Le commandant prit à l'instant possession de sa nouvelle autorité, et les habitants se prosternèrent devant lui comme devant une divinité. J'espérais, d'après ce qu'il m'avait dit, être traité avec quelque douceur; mais on me mit dans une cabane de matelots, et sous leur surveillance.

Okhotsk est bâti sur un banc de sable, entre la rivière d'Okhota et la mer. Cette ville se compose, en tout, d'une soixantaine de maisons habitées par des courtiers, des marchands, des employés du gouvernement, et quelques matelots qui construisent les bâtiments. Il y a une église schismatique et un pope. Quand la mer refoule les eaux de l'Okhota, les maisons sont submergées.

Le commandant me permit de me promener souvent au bord de la mer, pour que je m'habituasse à l'air humide.

Un jour, dans une de mes promenades solitaires, je m'assis sur un tronc d'arbre renversé, et je me mis à contempler cette majestueuse nature. Tout à coup j'aperçus un jeune homme, beau, élégamment vêtu, qui venait dans ma direction. Sa vue produisit sur moi une si étrange impression, que je crus un moment qu'il sortait du fond des eaux. Cet homme, en m'approchant, me demanda à quelle nation j'appartenais. «A la plus malheureuse, répondis-je.—Vous êtes donc Polonais,» me dit-il. Puis il ajouta: «Je connais la Pologne; je m'intéresse à sa cause... Je suis marchand et envoyé par la chambre de commerce d'Irkoutsk pour expédier des marchandises par l'Océan; ensuite je reviendrai en Russie. Si vous avez une famille et des amis, écrivez-leur, et je vous promets que vos lettres leur parviendront. En vous faisant cette offre, je ne me dissimule pas les dangers auxquels je m'expose; mais le profond intérêt que vous m'inspirez l'emporte sur tout. En rentrant chez vous, vous trouverez tout ce qu'il faut pour écrire; vos gardiens seront payés par moi, ainsi ils ne vous trahiront pas.» Il me fit plusieurs questions, puis il me dit: «Ne faisiez-vous pas partie d'un complot contre la vie de Catherine II? jamais on n'a envoyé de prisonniers dans ce pays.» Je répondis que non, et que tout mon crime était d'avoir été plus zélé et plus dévoué que beaucoup d'autres. A mon tour, je lui demandai s'il connaissait le sort qu'on me réservait. «Non, me dit-il, car la terre finit ici; cependant comme il existe une presqu'île qu'on appelle le Kamtchatka, il serait possible que vous fussiez envoyé jusque-là. Peut-être la Providence vous délivrera-t-elle un jour; mais que d'incertitudes!»

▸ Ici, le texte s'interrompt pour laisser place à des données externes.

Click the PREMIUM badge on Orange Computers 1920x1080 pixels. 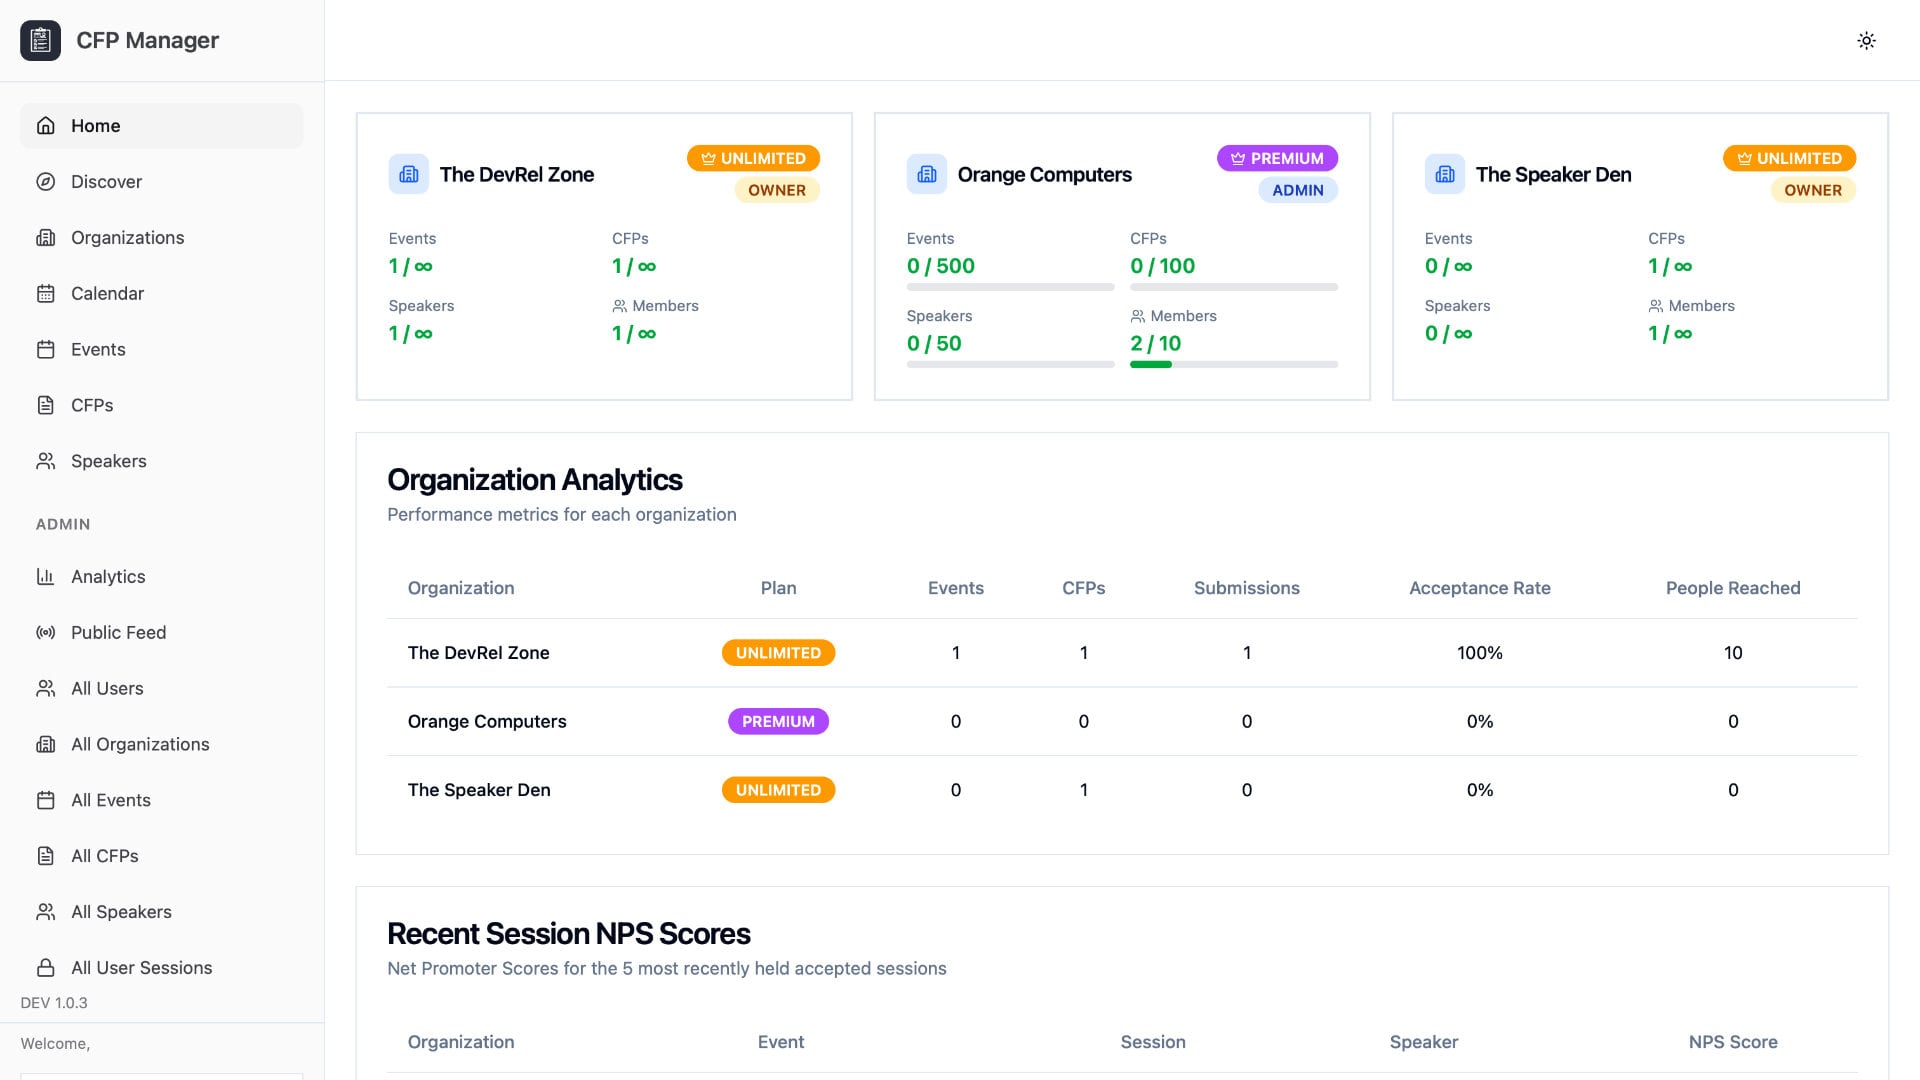tap(1277, 158)
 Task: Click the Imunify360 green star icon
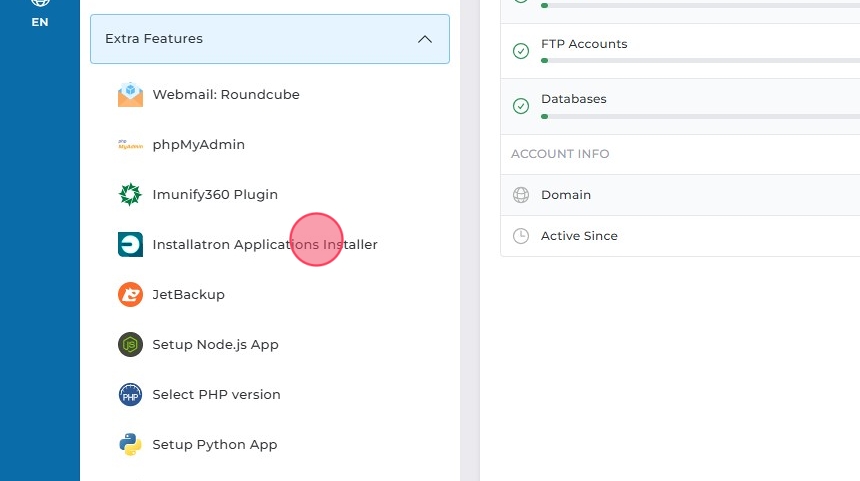pyautogui.click(x=130, y=195)
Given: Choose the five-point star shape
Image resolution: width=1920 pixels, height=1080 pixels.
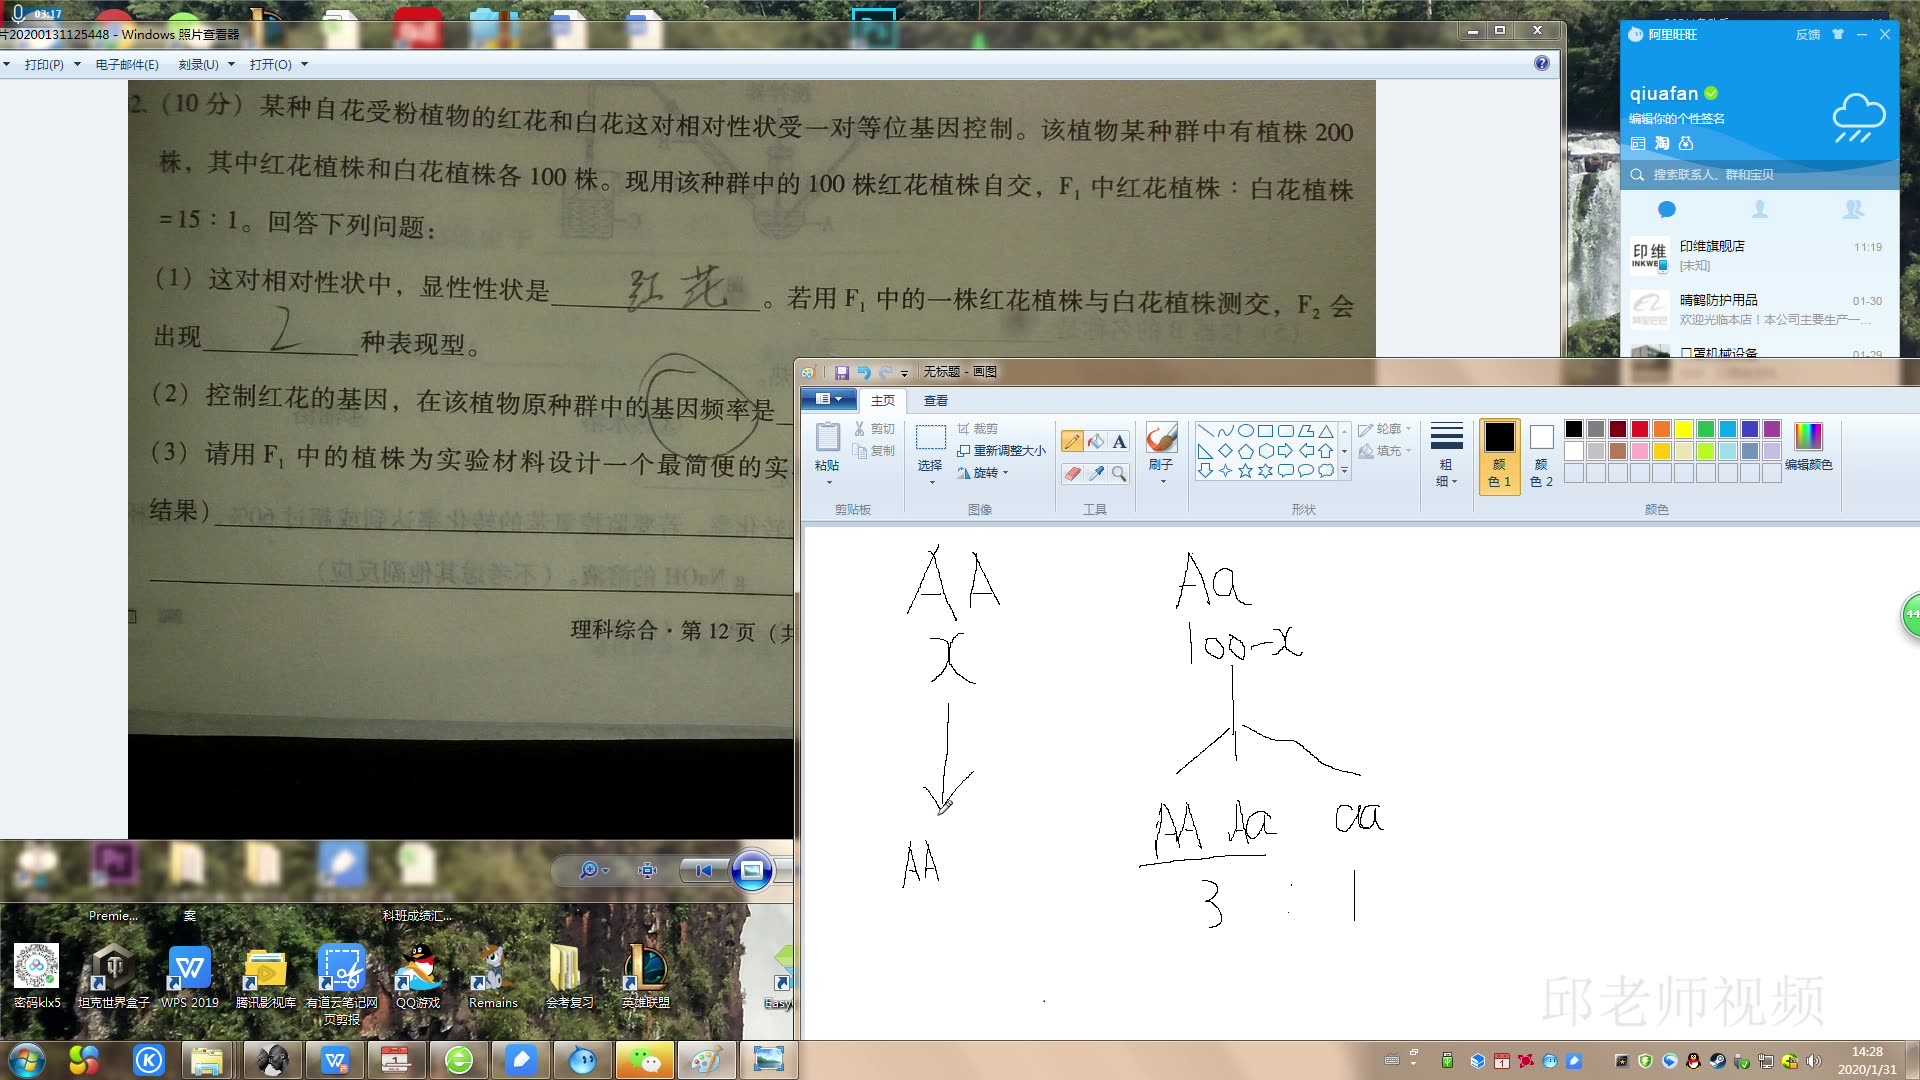Looking at the screenshot, I should [x=1245, y=471].
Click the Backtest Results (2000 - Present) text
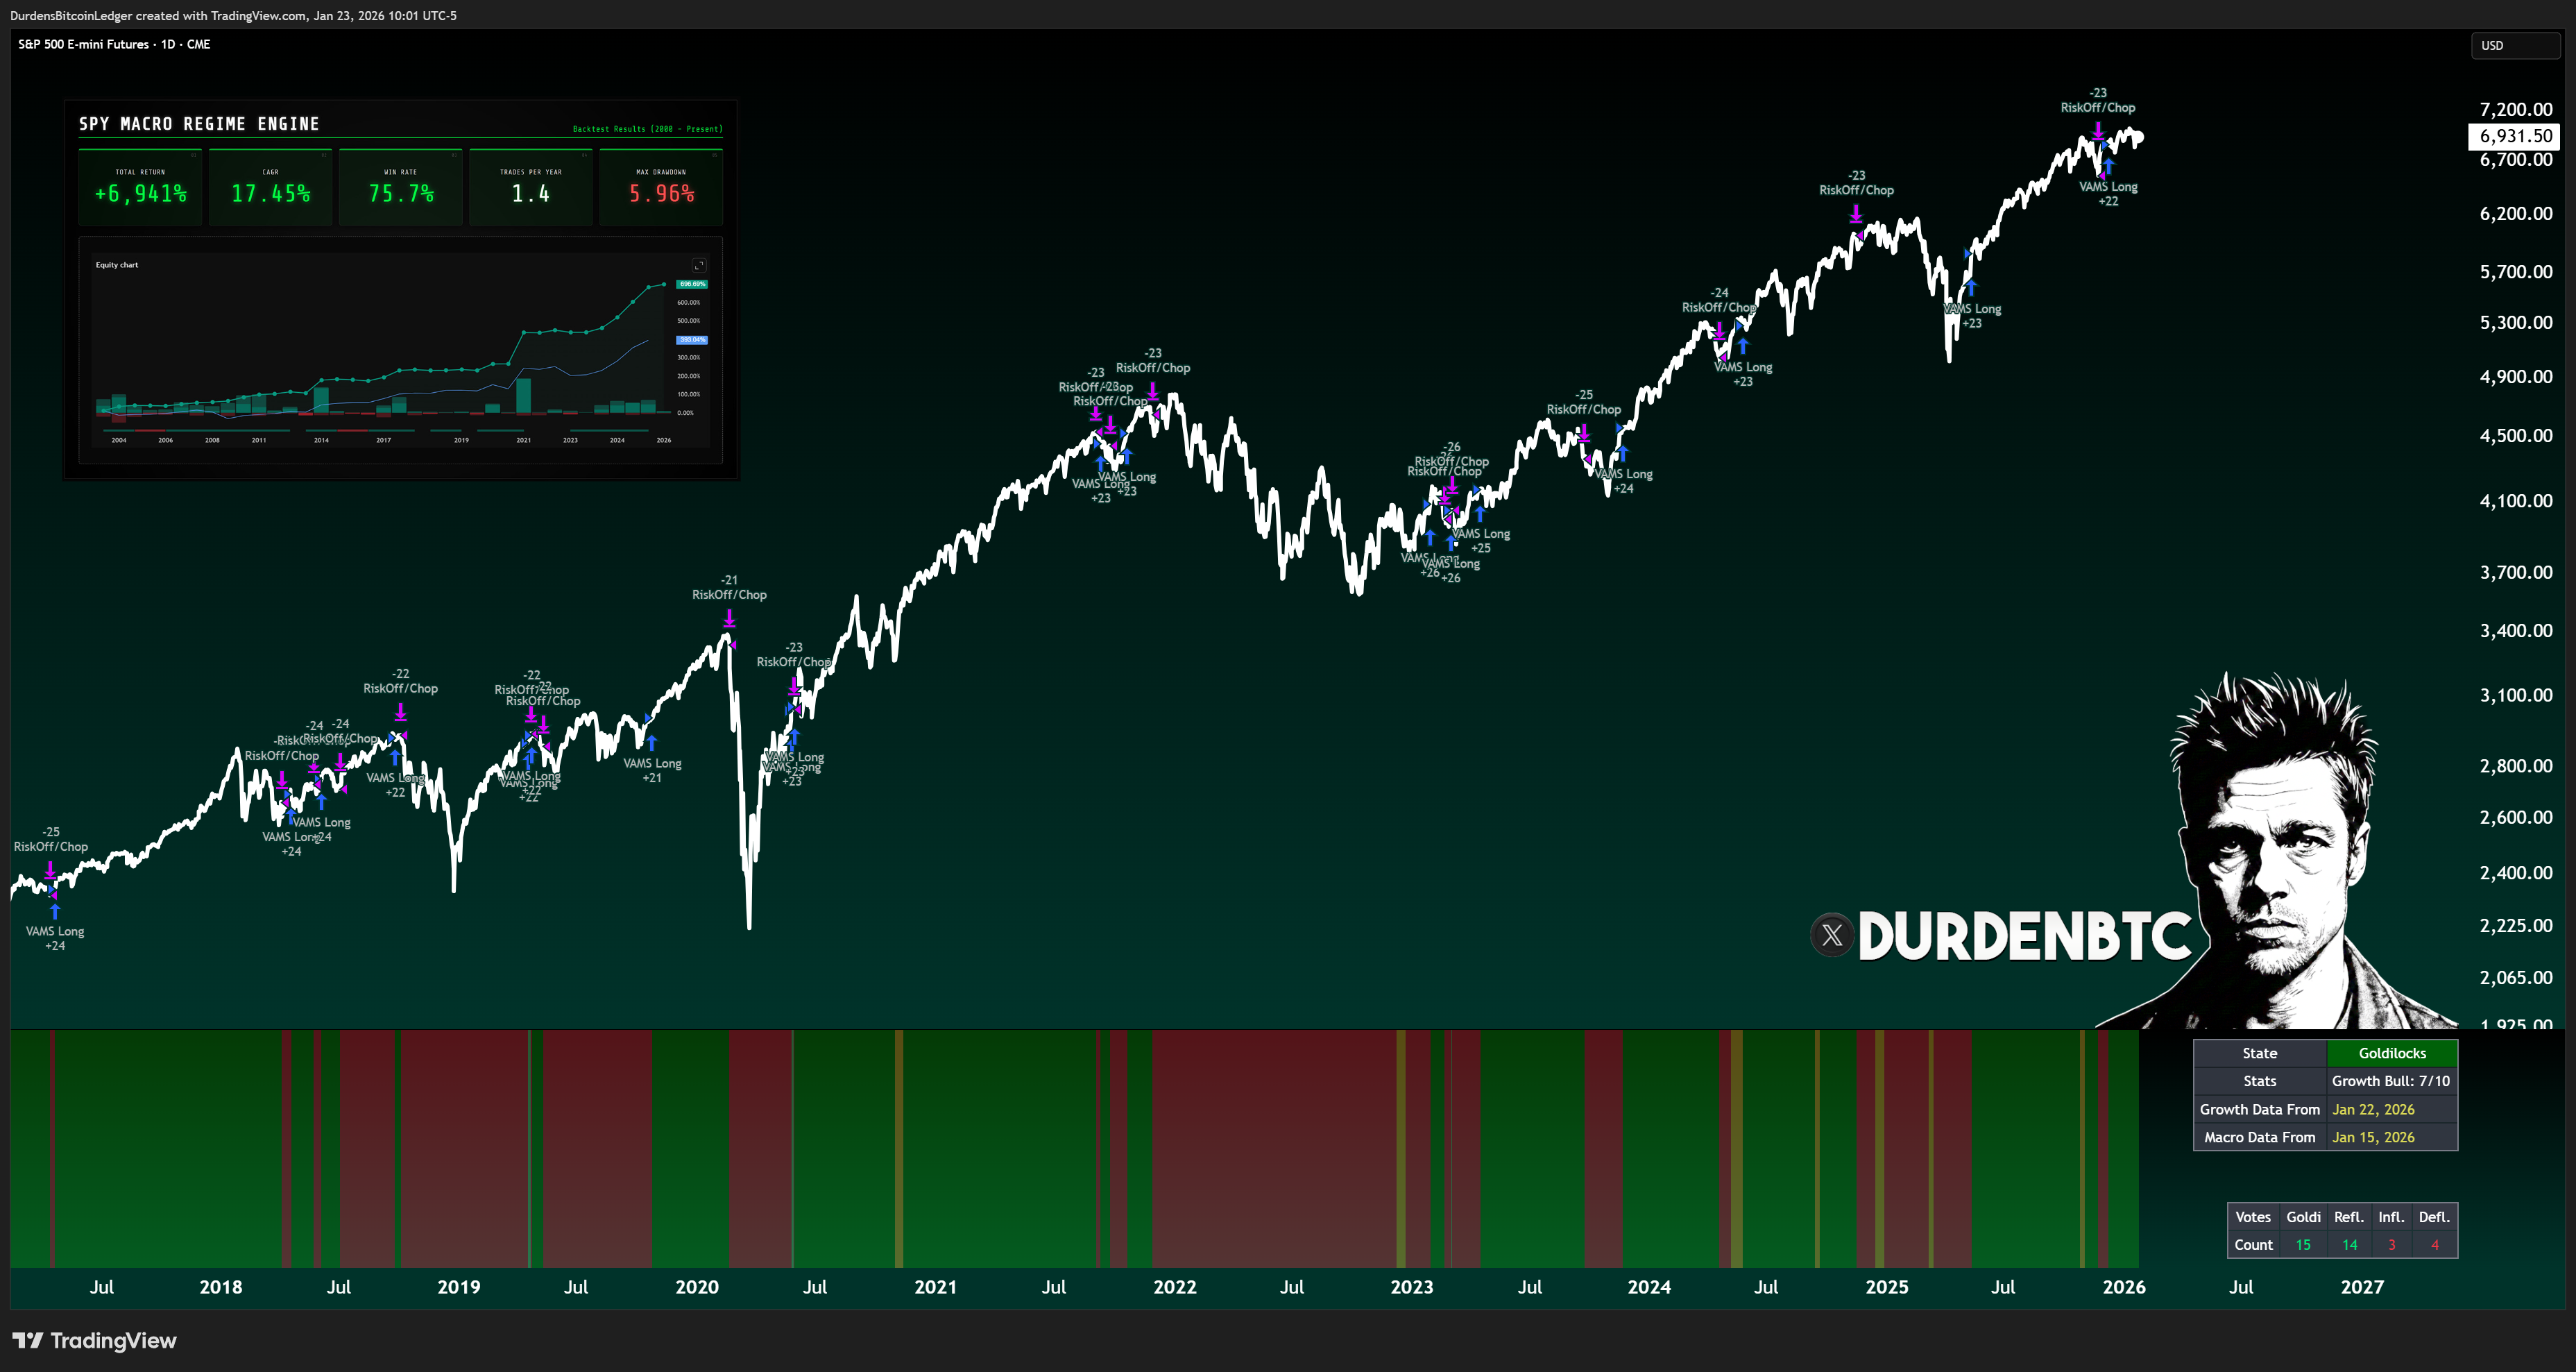The width and height of the screenshot is (2576, 1372). pos(647,129)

Ce brave marchand me donna un sac de tabac à fumer, ce qui est très-précieux dans ces contrées; puis un sac de biscuits et quelques bijoux de peu de valeur. Il me conseilla d'acheter des bijoux le plus que je pourrais, me disant que l'argent ici n'était rien, et que les objets fabriqués étaient tout. Il prit mes lettres, qui parvinrent en Pologne. J'avais adressé, par cette précieuse occasion, une pétition à Catherine II; ce fut Paul Ier qui la reçut, car Catherine n'était plus. Cette pétition me rendit à la liberté; mais je n'en reçus la nouvelle qu'un an après.

Avant de partir pour le Kamtchatka, car c'était là le lieu de ma destination, j'achetai une quantité de petits bijoux; mes deux années de solde de prisonnier, que je venais de toucher, m'avaient mis à même de faire ces achats. Hélas! tout fut perdu dans un naufrage.